North Korea issued a threat Monday morning on March 7, 2016, warning of an “indiscriminate pre-emptive nuclear strike of justice” on Washington and Seoul, in reaction to the start of the U.S.-South Korean military drills.
Threats such as these have been a staple of asserting dominance from the young leader of North Korea. Kim Jong Un has issued many threats and has ran numerous test runs on missiles and nuclear weapons since he took power in December 2011.
North Korea, which has isolated itself from the rest of the world, remains a constant threat with a temperamental leader and very little contact with anyone outside.
The North’s powerful National Defense Commission threatened strikes against targets in South Korea and U.S. bases in the Pacific.

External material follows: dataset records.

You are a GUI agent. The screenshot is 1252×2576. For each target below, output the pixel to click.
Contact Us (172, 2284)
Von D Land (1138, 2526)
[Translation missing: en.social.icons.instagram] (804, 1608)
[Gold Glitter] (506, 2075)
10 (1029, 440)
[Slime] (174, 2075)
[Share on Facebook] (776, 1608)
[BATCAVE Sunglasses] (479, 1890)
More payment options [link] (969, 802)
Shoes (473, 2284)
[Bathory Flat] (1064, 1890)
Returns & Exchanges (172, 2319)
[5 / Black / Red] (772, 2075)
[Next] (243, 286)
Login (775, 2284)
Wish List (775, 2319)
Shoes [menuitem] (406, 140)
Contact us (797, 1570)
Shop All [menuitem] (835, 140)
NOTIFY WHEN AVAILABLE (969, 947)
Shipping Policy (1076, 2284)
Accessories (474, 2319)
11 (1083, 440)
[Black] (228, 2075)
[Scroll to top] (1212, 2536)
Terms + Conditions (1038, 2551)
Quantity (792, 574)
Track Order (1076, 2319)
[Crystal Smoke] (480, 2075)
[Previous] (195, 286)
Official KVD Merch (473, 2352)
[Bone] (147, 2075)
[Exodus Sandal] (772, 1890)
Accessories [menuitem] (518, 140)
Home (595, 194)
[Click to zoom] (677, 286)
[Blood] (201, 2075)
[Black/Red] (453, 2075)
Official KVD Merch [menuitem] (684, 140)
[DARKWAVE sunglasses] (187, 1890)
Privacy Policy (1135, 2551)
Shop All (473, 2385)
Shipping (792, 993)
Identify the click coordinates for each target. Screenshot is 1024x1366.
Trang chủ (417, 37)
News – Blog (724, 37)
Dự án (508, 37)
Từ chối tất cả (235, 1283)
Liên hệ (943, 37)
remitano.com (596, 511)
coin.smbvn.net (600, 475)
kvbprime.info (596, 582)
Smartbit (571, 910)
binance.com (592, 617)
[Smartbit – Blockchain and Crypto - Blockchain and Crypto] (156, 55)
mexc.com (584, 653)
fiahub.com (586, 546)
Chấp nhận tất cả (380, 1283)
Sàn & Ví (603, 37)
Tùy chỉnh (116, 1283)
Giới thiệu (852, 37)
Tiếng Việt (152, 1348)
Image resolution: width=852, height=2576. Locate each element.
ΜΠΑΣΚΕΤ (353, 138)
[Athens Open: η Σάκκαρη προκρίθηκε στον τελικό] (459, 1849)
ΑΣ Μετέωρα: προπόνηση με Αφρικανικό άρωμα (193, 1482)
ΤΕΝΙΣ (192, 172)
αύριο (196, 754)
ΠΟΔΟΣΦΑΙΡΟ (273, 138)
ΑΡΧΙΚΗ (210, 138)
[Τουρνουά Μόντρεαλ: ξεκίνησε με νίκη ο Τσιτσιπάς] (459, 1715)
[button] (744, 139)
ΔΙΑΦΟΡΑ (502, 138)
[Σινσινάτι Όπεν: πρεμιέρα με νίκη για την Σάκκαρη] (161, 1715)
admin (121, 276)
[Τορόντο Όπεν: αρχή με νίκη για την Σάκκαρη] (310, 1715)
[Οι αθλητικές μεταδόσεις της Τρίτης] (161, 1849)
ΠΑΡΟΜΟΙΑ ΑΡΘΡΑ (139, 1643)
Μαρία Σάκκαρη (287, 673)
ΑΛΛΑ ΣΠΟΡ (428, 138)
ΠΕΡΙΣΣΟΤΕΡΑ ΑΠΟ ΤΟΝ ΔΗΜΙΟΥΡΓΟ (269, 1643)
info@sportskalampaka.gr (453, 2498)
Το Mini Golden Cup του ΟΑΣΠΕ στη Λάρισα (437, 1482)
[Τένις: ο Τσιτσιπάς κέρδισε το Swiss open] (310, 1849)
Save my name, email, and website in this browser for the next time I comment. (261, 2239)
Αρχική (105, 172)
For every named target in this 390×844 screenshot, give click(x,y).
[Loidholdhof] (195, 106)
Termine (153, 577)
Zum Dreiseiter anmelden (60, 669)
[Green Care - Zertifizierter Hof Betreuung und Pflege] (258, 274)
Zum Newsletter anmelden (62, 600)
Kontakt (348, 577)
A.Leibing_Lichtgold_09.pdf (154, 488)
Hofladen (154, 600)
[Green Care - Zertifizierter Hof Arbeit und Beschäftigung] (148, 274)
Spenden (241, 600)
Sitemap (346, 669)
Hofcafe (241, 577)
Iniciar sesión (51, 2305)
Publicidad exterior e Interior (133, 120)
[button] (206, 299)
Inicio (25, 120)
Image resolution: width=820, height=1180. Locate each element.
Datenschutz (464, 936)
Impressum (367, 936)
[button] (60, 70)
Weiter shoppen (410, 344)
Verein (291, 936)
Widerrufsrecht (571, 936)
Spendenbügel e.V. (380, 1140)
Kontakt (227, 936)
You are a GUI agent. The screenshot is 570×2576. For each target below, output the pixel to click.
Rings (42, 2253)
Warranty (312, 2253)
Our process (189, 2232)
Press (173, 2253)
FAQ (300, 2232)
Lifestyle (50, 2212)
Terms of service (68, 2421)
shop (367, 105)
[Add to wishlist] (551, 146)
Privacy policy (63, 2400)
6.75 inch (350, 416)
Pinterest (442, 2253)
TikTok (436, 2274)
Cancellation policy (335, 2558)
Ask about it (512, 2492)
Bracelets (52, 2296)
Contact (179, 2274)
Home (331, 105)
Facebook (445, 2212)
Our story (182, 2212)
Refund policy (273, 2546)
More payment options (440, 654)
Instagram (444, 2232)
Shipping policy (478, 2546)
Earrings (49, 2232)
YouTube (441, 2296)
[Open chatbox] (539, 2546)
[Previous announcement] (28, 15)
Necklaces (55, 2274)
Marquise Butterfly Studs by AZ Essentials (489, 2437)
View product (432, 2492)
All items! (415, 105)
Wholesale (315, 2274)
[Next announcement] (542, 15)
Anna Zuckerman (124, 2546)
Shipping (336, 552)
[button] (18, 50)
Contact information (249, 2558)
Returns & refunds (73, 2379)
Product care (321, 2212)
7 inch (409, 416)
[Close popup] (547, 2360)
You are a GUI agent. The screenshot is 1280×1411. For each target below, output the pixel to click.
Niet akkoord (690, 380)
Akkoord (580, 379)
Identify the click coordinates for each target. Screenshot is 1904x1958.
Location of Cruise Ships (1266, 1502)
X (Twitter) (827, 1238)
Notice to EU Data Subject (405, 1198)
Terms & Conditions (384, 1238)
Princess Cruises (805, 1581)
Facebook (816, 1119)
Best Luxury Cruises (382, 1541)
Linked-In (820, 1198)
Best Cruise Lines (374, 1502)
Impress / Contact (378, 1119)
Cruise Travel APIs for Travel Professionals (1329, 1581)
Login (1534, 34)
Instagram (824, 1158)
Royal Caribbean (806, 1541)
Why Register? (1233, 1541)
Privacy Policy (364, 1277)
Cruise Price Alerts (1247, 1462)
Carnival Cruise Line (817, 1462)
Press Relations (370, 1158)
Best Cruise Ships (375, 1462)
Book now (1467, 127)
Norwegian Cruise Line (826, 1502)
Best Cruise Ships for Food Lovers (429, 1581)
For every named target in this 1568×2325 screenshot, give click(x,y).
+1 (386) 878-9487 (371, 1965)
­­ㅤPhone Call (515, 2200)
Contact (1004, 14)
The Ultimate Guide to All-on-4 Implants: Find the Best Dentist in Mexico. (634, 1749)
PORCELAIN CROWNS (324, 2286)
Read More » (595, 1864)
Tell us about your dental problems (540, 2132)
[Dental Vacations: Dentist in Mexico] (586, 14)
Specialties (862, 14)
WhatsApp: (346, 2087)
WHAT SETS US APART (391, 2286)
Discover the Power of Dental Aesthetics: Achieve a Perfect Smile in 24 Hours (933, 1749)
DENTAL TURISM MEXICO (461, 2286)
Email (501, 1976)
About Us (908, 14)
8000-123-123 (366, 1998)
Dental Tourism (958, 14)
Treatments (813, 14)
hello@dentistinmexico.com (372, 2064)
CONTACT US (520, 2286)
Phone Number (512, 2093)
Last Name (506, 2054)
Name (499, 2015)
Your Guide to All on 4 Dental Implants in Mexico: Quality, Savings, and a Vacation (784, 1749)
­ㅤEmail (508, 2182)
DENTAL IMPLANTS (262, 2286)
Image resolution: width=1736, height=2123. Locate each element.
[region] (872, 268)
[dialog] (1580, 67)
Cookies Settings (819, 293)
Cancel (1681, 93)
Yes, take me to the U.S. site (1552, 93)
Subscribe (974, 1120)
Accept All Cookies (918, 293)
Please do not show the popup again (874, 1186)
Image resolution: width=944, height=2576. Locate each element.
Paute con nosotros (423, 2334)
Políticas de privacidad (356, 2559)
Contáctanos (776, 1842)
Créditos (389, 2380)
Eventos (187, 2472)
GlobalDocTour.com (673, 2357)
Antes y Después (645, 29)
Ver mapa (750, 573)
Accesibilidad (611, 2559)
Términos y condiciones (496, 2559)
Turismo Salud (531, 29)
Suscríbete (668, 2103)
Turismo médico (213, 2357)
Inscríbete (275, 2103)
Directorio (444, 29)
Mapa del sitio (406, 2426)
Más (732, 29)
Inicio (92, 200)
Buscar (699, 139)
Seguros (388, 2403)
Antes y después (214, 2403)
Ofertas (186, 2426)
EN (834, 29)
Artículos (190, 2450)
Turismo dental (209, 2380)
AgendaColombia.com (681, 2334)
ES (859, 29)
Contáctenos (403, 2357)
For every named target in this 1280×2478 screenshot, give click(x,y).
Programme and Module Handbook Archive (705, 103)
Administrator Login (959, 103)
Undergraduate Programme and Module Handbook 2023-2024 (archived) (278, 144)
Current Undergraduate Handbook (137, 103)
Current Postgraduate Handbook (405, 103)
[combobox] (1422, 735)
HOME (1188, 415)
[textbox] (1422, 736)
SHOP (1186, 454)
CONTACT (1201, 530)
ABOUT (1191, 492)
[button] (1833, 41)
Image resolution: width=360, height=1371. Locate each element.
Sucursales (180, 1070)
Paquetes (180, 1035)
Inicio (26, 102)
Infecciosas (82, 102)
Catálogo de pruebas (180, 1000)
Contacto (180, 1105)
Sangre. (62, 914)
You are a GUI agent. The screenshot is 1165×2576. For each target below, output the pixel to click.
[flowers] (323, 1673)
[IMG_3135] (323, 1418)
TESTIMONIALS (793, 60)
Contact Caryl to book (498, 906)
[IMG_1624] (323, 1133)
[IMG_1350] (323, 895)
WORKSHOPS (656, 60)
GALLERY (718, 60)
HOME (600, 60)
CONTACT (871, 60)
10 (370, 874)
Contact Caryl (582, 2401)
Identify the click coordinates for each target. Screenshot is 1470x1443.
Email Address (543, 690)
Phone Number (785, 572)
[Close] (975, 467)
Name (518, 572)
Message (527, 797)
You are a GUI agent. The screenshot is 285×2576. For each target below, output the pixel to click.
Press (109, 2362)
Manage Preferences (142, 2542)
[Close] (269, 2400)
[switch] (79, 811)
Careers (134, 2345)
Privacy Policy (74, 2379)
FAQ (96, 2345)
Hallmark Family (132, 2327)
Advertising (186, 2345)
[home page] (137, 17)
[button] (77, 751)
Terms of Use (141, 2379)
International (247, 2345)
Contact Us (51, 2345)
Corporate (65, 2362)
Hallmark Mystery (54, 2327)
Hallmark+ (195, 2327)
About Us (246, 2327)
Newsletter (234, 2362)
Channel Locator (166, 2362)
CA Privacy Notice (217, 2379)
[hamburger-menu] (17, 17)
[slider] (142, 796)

There have also been threats of strikes against the U.S. mainland, as North Korea claims that its enemies are “working with the bloodshot eyes to infringe upon the dignity, sovereignty and vital rights” of North Korea.
The United Nations Security Council responded with tough, new sanctions, which have been condemned as “gangster-like” provocation orchestrated by the United States.
South Korean defense ministry spokesman Moon Sang Gyun retaliated, saying that North Korea must refrain from a “rash act that brings destruction upon itself.”
The U.S. and South Korea participate in annual war games, and this year’s are scheduled to be twice the size of last year.
The war games are a way for 17,000 U.S. and 300,000 South Korean troops to works together in military drills.
The exercises will run until April 30, and are intended to warn North Korea against provocations.
North Korea, however, sees the annual war games as a rehearsal for invasion.
“I understand how North Korea can see the games as a rehearsal for invasion, but I also see how other countries feel the games are vital for protection,” says sophomore Cara Parke.
Security tensions have increased since North Korea tested a nuclear device in January, followed by a rocket launch.
Although North Korea tries to show off their immense power, military analysts doubt the country has the ability to put nuclear warheads on its missiles.
The U.S. and South Korea also began formal talks on the deployment of the U.S. missile defense system to the peninsula.
These talks are strongly opposed by North Korea, Russia and China.
“Its scary to think about how strong North Korea comes across since it is an isolated country. I think the war games and drills are a smart idea to protect other countries,” says sophomore Stefani Scalisi.
Recently, the threat of North Korea has become more prominent as state media recently published photos of Un visiting nuclear technicians and standing next to what he claimed to be miniaturized nuclear warheads.
Un stated that his scientists had mastered the process of shrinking warheads to a size capable of fitting on a ballistic missile.
This step presents a heightened threat to South Korea and other countries in the region, which may eventually become a threat to the U.S.
As the United States continues to help train South Korean troops, North Korea continues to be aggravated and act out.
What do you think of the U.S. helping South Korea?